* [ACTIVITY]
Set out exactly, line by line, the stretch of data below that begins at the line containing "Show next photo with right arrow" and ends at the line containing "Where should I", with both ends kept.

* [DATA FOR ANALYSIS]
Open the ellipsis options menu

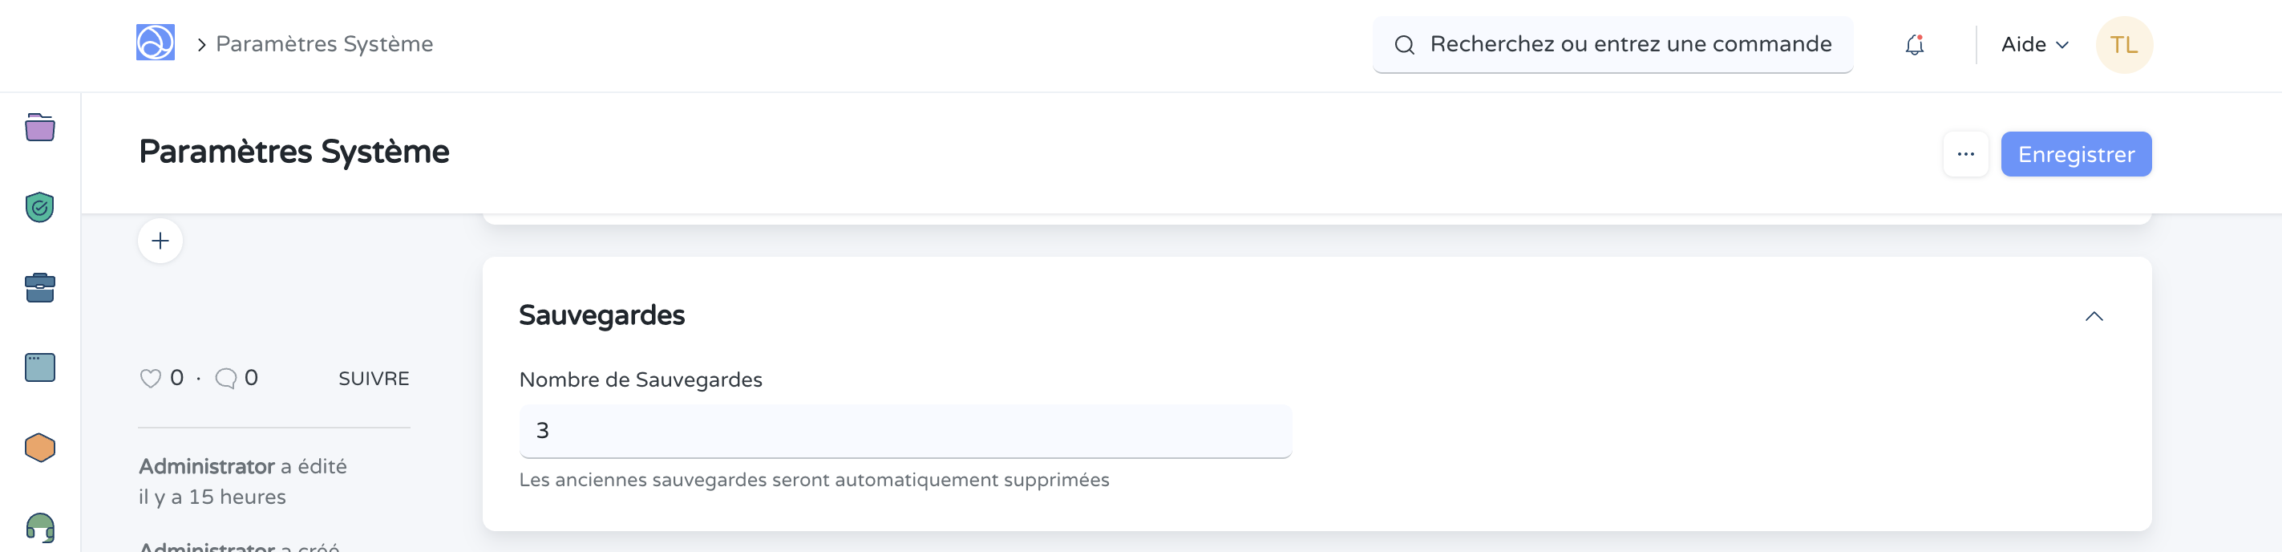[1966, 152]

---

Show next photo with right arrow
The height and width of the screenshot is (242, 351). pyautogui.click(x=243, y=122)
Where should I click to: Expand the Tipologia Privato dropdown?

* [RESPONSE TO THE TASK]
Show next photo with right arrow
The height and width of the screenshot is (242, 351). pyautogui.click(x=243, y=122)
Where should I click to: Expand the Tipologia Privato dropdown?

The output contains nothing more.